Permasalahan cuti yang tertera pada Pasal 79 ayat 2 poin b juga dianggap bermasalah. Sebab tertulis, waktu istirahat mingguan adalah satu hari untuk enam hari kerja dalam satu minggu. 

Selain itu dalam ayat 5, RUU juga menghapus cuti panjang dua bulan per enam tahun. Cuti panjang akan diatur dalam perjanjian kerja, peraturan perusahaan atau perjanjian kerja bersama. 

Pasal 42 dalam RUU ini juga dianggap bermasalah. Ini karena melalui pasal tersebut, dianggap akan memudahkan izin bagi tenaga kerja asing (TKA) untuk direkrut. 

Pasal tersebut mengamandemenkan Pasal 42 UU Ketenagakerjaan Tahun 2003 yang mewajibkan TKA mendapat izin tertulis dari menteri atau pejabat yang ditunjuk. 

Ini berbeda jika mengacu pada Perpres Nomor 20 Tahun 2018 dimana TKA harus mengantongi beberapa perizinan seperti Rencana Penggunaan Tenaga Kerja Asing (RPTKA), Visa Tinggal Terbatas (VITAS) dan Izin Menggunakan Tenaga Kerja Asing (IMTA). 

Sehingga, saat UU Cipta Kerja disahkan, perusahaan yang menjadi sponsor TKA hanya membutuhkan RPTKA saja. 

Poin Plus

Sementara itu ada sejumlah poin plus, menurut pemerintah, yang didapatkan dengan disahkannya UU Cipta Kerja. Menteri Koordinator Bidang Perekonomian Airlangga Hartanto menilai UU Cipta Kerja dapat mendorong debirokratisasi sehingga pelayanan pemerintah akan lebih efisien, mudah dan pasti karena ada penerapan NSPK (Norma, Standar, Prosedur dan Kriteria), serta penggunaan sistem elektronik. 

Selain itu, dalam UU Cipta Kerja terdapat dukungan bagi UMKM lewat kemudahan dan kepastian dalam proses perizinan melalui OSS. Serta, diatur kemudahan dalam mendaftarkan Hak Kekayaan Intelektual (HAKI) dan kemudahan dalam mendirikan Perusahaan Terbuka (PT) Perseorangan. 

“Kemudahan ini dengan persyaratan yang mudah dan juga biaya yang murah, sehingga ada kepastian legalitas bagi pelaku usaha UMKM,” kata Airlangga.  
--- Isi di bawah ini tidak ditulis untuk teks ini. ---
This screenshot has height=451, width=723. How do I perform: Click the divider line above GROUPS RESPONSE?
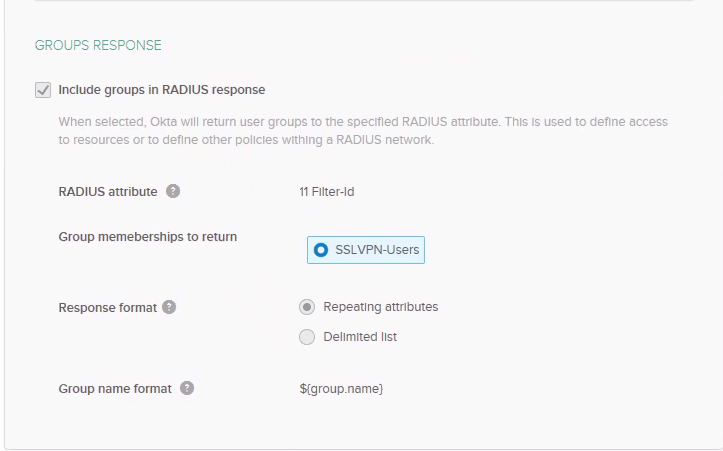tap(361, 1)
Bagi koperasi juga disebutnya akan mudah dalam pendiriannya dengan menetapkan minimal sembilan orang anggota. 

Selain itu, sertifikasi halal, dilakukan percepatan dan kepastian proses. Serta memperluas lembaga pemeriksa halal menjadi dapat dilakukan Ormas Islam maupun Perguruan Tinggi Negeri. 

Masyarakat juga disebut dapat memiliki kepastian pemanfaatan atas ketelanjutan lahan dalam kawasan hutan, di mana lahan yang berada di kawasan konservasi, hasil kebun dapat dimanfaatkan masyarakat dengan pengawasan pemerintah. 

Bagi nelayan, diatur penyederhanaan perizinan berusaha, untuk kapal perikanan dengan dilakukan melalui satu pintu di KKP, Kemenhub akan memberikan dukungan melalui standar keselamatan. 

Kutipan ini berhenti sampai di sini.